By Elizabeth Broomhall
Gulf state likely to roll out new legislation in 2012, says Dubai Chamber chief
A bankruptcy law designed to help mitigate future financial difficulties of the type experienced by some of Dubai’s largest state-owned firms is likely to be introduced in 2012, the director general of the Dubai Chamber of Commerce and Industry (DCCI) said.
The ruling, modelled in part on US and British practices, will overhaul how companies and individuals unable to pay down their debt are treated by the law, Hamad Buamim said.
“A bankruptcy law will give security to businesses,” he said. “We are working very hard with the government. The law is in the final formal stages and [we expect it to come into effect] very, very shortly. I hope it will be in 2012.”

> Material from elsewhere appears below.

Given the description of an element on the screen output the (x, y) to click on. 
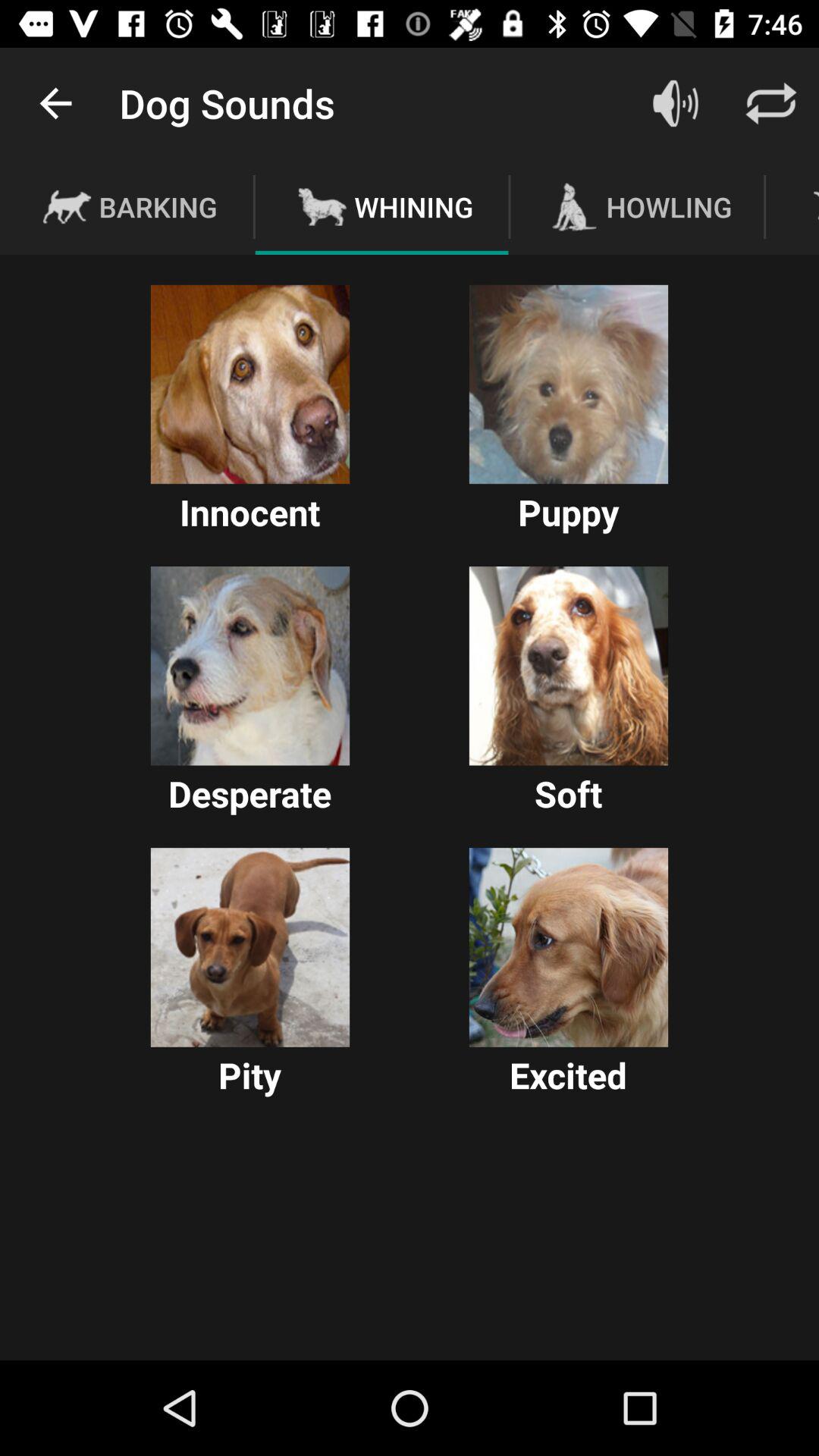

A draft form of the law has been delivered to the UAE’s Ministry of Justice, it was reported on Thursday.
Bankruptcy laws in the UAE were pulled into the spotlight after some of Dubai’s largest state-owned firms sought to renegotiate borrowings in the wake of the global financial crisis.
Dubai World agreed economic terms with its lenders on $23.5bn of debt in May. State-owned developer Nakheel said in August it is restructuring AED59bn ($16.1bn) of liabilities, including AED32bn to Dubai government, AED19bn to trade creditors and AED8bn to banks.
The company narrowly avoided a 2009 sukuk default after Abu Dhabi stepped in with a last-minute $10bn lifeline for Dubai.
Buamim said the bankruptcy law, which has been two years in the making, would help attract foreign investment to the UAE and cut the number of expatriates absconding over debt obligations.
“[It will allow] challenged businesses to restructure,” he said. “Three years ago, if I was the owner of a business and in a very bad situation, I packed my bags and left. Because I couldn’t restructure my business. This is a major step going forward.”
The law is also expected to map out ways for indebted companies to access finance, in a bid to address a clampdown in lending in the UAE in the wake of the financial crisis.
Dubai established a $20bn bailout fund to help state-owned firms unable to raise cash from banks during the credit crisis. The Gulf emirate said in May the fund would also offer aid to non-government entities as the emirate continued to battle a debt crisis.For all the latest banking and finance news from the UAE and Gulf countries, follow us on Twitter and Linkedin, like us on Facebook and subscribe to our YouTube page, which is updated daily.
This concept will work only in Democratic country. The main reason transperancy and accountability. There is no transperancy
except few companies. All company owners wants to make quick money and run from here.
It is not so much democracy but rule of law. You could have that in Singapore, not the most democratic regime specially in the past, but very careful about the application of law.
About owners wanting "to makquick money and run from here" I would like to kindly point you that we are constantly reminded about the airport and the many roads leading to it, and the many airplanes leaving from it. Are you surprised people have a short term mindset?
A bankruptcy law is long overdue in the UAE. In view of the remarkable growth achieved by the country in a very short span of time it is high time that bankruptcy is recognised as a legitimate business situation and not necessarily one that is conditioned by criminal intent. A propoerly implemented bankruptcy law will go a long way in consolidating UAE as a preferred investment destination.
I will be interested to see as to whether the bankruptcy law will also apply to company's that are 100% foreign owned, such as free zone company's or merely to firm's with majority UAE National ownership aside from state-owned entities.
If the new law does apply to 100% foreign companies, then that will help, but implies that directors' visas need to be longer than what has been cut from 3 to 2 years on the next time round renewal, possibly 5 years. No one in their right mind would wish to be in the country illegally while honourably stewarding a bankruptcy.
While Dubai Nat & Res say they are attempting to revoke this new visa rule, I doubt that there will be change of mind at Federal level. Primarily because the visa rules were amended, as I understand it, to help increase the number of UAE Nationals in work and senior positions available to them as well as reduce the number of foreigners working in the country.
However, if this law does not apply to 100% foreign owned co's?
If this newspaper is a reliable measure of people's feeling I think you should not count on a extended visa. I am sure some sectors in Dubai specially are pushing for this, but I seriously doubt they will get any traction at the Federal level.
In any case this is just an announcement, operational words "is likely to be introduced in 2012"; lets wait to see what (if anything) comes out of this.
All robust and mature economies need some form of a bankruptacy law to allow a legal resolution of unfortunate business eventualities
We have heard about this impending law for quite some time. Like most other announcements, the actual notification and implementation may only happen after a very long gap and the provisions may fall short of what is expected, required and necessary.